When it comes to plumbing, lead is a dirty word. Millions of American homes are equipped with water pipes that contain lead. Studies performed by the Centers for Disease Control and the Environmental Protection Agency have shown that lead can be a health hazard.

Galvanized iron pipe has its drawbacks, too. Just ask anyone who owns a home that is 30-plus years old. Mineral buildup and corrosion within the pipe can result in a significant drop in water pressure and ultimately can be the cause of leaks.

Homebuilders began using copper pipes for residential water systems in the late 1950s. Unfortunately, even copper systems have their health drawbacks. Until the late 1970s, solder -- the material used to weld the connections -- was comprised of 50 percent tin and 50 percent lead; lead at soldered connections can leach into the water system. A whole-house water softening system can magnify this problem, because it can be corrosive and further break down the solder.

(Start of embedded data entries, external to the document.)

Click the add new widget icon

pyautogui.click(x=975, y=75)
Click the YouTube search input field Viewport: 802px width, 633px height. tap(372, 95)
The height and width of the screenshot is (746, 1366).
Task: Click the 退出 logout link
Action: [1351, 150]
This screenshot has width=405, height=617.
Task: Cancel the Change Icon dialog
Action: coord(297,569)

To minimize exposure to lead from drinking pipes, follow these simple precautions. Never drink water straight out of the faucet. Let the water run for a few minutes first. Second, never use hot water out of the faucet for cooking. Hot water tends to draw more lead out of pipes and lead solder than cold water. If you need to heat water, always start with cold water first.

Today, solder consists of 95 percent tin and only 5 percent lead. This makes copper piping one of the safest and most cost-effective choices for residential water systems.

Plastic piping has overtaken copper for residential water systems in some parts of the country. But it only accounts for a fraction of the systems nationally. Moreover, many municipalities don't yet permit its use.